I appreciate I'm coming across as a bit potato obsessed
... I just like to make sure my family are happy with home cooking!
I used to know an East German who'd moved to the UK. She thought she was a potato expert because growing up their main food was potato soup. It completely blew her mind to see how seriously the British took potatoes, with supermarkets having half-a-dozen different varieties for mashing, roasting, salad etc. [at one stage there were specific laws requiring potatoes and melons to have the variety declared on the packaging, but not other produce]
Start in cold water to ensure the potatoes cook through without the outside being watery.
Nah - that's amateur talk. Mashing potatoes is like brewing, all about manipulating starch. Gluiness is caused by starch granules bursting, and you prevent that by gelatinising it and then recrystallising it, which needs two stages of cooking separated by cooling.
Cut potatoes into inch-thick slices as consistently as you can - variation in thickness means variation in ideal cooking time, and you want all your spud volume to be just on point. You can cut thinner but need to reduce cooking time. Rinse them in cold water to get rid of any loose starch and pectic enzymes.

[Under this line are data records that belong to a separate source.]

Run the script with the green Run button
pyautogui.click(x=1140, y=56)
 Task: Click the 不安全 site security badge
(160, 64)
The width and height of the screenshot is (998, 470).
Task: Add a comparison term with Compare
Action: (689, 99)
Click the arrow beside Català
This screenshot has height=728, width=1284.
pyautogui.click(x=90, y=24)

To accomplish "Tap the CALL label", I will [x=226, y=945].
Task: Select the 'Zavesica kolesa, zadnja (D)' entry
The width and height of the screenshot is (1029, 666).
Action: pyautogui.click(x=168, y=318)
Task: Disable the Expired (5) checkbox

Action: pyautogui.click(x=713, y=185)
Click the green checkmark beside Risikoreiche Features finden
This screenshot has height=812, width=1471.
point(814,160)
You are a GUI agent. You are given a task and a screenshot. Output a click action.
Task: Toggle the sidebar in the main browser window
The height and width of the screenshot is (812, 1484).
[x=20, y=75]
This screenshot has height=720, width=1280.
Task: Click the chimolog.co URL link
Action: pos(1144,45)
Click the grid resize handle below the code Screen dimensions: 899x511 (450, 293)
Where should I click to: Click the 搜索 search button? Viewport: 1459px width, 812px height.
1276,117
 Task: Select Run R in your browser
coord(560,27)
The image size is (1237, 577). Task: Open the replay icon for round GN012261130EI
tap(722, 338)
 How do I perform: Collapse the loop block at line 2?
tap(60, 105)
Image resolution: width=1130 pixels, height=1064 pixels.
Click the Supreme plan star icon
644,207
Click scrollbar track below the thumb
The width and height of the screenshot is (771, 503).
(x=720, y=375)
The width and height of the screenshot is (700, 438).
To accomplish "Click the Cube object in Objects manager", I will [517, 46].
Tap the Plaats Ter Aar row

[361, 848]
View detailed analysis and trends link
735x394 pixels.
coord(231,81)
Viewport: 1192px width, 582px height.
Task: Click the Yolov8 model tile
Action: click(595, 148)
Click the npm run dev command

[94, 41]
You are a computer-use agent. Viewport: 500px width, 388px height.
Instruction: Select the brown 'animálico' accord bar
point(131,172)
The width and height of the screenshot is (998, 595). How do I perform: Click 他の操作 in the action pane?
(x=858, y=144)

Start with unsalted water that's at 80°C - mixing boiling water and tap water about 4:1 should get you there. Adding your spuds should take it down to about 74°C, and keep it there for 30 minutes (for 1" slices or 20 minutes if your spud slices are 1cm) - this is below simmering temperature. In this phase the potatoes absorb water and the starch swells and gelatinises.
Drain the spuds and run them under the cold tap until they're cold. This causes rapid recrystallization of the starch in a process known as retrogradation and leaves it largely insoluble, so it can no longer form glue. You can leave them in the fridge at this point until needed.
Then simmer for 5-10 minutes in salty - like seawater-salty - water until they are soft to a knife. Simmering at this point breaks up the cell walls so the cells separate without bursting. Don't overcook them as otherwise the mash just ends up watery. Run them under the cold tap until cold again, then put them in the empty pan over heat just to dry them a bit whilst you assemble the bits for the mashing phase.
Retrograding the starch is the crucial thing, it vastly improves the quality of your mash and once you've done it a couple of times you no longer need your Thermapen and can do it "by eye".
Our family tradition was always to add nutmeg to regular mash, but I have been converted to adding Dijon mustard when having it with sausages.